Is there an (efficient?) algorithm which given a context-free language $L$ (given as a grammar) and a string $x$ with $x \not \in L$ computes a $y$ with $y \in L$ and $\forall y': y' \in L \implies d(x, y) \le d(x, y')$, where $d$ is the Levenshtein distance? (Secondarily, can one enumerate all such $y$?)
The motivation is to give more useful parse error messages: if you give me an almost-valid C program, I would like to tell you "if you delete these parentheses and insert a semicolon here, it'll parse".
A family of related questions:
- What happens when you vary the distance function? (Can you think of other candidates? Do non-metric distance functions make sense? Do they change the answer?)
- Does the answer change if you restrict $y$ to e.g.
- $x$ is a prefix of $y$ (i.e. you can do append-only error-correction)
- $y$ is a prefix of $x$ (i.e. you can do pop-last-only error-correction)
- all the characters of $x$ occur in $y$ and in the same relative order, but maybe not adjacently (i.e. you can error-correct by inserting anywhere)

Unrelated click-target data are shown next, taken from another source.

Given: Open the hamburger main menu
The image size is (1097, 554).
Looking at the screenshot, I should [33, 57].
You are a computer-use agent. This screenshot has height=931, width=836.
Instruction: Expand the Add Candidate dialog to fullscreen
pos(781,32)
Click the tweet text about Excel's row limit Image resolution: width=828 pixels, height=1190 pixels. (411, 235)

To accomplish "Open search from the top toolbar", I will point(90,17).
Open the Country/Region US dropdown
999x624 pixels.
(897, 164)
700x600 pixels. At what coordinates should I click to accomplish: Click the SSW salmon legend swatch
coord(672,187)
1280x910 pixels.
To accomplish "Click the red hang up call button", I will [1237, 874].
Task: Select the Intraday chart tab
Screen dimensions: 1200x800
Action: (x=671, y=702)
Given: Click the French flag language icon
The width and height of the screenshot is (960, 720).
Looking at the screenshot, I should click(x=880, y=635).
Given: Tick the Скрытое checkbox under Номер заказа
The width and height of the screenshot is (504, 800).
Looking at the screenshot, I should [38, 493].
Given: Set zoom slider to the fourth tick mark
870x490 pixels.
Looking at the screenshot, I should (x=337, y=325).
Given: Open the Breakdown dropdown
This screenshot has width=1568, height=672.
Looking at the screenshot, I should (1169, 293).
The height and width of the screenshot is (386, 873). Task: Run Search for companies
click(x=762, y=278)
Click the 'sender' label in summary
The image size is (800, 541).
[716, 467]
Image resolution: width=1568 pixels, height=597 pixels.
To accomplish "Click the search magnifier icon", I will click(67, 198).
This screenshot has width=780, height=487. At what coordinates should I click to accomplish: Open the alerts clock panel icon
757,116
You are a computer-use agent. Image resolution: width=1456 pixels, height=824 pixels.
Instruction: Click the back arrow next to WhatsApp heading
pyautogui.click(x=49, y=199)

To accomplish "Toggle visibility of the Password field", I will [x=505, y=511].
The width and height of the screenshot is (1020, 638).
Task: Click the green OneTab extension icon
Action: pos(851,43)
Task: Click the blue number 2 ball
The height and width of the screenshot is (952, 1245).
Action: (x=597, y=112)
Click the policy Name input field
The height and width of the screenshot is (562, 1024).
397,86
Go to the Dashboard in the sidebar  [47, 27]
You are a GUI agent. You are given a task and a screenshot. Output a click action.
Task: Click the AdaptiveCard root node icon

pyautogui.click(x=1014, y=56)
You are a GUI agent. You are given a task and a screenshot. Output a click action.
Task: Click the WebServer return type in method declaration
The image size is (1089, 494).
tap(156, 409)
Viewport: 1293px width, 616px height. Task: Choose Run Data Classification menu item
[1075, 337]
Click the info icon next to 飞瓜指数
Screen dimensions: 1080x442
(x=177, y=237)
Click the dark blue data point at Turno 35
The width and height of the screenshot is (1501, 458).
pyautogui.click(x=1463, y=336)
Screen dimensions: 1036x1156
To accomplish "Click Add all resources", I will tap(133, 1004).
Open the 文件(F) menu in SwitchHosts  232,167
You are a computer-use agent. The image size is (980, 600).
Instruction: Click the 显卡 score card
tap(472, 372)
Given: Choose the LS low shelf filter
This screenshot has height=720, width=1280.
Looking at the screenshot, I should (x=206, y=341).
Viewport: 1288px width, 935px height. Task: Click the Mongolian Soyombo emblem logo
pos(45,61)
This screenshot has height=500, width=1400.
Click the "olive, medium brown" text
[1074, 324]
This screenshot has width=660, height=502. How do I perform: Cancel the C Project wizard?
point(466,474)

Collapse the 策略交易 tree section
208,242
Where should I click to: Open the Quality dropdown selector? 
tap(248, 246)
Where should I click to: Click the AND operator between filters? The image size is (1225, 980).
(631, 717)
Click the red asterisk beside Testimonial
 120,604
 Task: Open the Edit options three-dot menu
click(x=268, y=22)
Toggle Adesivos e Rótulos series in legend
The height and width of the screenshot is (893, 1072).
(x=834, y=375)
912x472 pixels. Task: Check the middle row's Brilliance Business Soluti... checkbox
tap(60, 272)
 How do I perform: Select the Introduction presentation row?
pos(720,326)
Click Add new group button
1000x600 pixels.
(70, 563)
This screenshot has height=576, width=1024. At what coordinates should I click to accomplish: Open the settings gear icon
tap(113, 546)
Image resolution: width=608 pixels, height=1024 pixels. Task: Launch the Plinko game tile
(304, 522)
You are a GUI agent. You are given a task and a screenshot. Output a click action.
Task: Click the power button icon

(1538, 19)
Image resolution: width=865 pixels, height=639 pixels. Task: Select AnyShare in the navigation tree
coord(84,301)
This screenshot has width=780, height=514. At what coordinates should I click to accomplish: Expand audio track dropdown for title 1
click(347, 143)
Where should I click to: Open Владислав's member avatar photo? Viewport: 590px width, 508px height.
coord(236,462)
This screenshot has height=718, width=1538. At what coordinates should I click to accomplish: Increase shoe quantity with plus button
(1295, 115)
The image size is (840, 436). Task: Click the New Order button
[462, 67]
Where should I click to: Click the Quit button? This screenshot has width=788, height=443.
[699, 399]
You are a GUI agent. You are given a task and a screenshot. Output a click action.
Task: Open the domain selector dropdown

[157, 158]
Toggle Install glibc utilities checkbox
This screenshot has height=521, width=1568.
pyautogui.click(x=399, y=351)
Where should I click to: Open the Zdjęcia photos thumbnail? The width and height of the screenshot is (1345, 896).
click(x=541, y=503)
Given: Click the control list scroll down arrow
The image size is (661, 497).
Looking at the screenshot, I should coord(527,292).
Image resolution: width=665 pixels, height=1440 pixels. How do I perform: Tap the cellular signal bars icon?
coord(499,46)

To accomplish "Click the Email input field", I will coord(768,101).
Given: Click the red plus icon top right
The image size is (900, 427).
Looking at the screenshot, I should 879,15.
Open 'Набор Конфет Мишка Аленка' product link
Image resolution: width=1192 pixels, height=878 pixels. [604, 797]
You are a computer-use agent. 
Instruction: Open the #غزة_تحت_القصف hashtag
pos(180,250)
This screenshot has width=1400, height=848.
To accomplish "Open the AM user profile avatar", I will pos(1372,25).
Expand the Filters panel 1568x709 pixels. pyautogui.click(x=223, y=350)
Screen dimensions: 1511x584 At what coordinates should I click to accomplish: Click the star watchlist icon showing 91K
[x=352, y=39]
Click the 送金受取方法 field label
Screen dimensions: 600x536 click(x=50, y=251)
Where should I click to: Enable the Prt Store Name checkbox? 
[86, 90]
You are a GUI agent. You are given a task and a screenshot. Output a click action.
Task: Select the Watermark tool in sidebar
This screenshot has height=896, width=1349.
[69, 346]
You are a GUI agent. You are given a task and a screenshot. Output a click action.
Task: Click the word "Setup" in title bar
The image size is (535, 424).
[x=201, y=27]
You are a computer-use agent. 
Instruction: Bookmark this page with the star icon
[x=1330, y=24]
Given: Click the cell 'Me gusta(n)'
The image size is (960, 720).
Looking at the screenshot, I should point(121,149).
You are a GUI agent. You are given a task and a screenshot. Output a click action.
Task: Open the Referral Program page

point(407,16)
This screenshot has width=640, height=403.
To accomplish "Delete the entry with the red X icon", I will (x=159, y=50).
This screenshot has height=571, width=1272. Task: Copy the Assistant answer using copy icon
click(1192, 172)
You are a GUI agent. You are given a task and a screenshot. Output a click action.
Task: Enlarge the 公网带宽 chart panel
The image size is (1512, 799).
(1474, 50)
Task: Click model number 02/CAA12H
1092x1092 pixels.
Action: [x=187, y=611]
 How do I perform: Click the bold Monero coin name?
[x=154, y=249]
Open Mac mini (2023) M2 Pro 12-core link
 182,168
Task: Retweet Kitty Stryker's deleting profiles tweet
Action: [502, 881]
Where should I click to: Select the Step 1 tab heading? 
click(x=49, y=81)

- [...] $y$ occur in $x$ [...] by deleting anywhere.
- Does the answer change if you change the optimization criterion? E.g. "find a $y$ in $L$ which maximizes the length of common_prefix(x, y)", or something else?
- Does the answer change for other language classes, e.g. regular?
- Does this change if the language is given as $LALR(k)$, $LL(k)$, deterministic or other sub-CF grammar?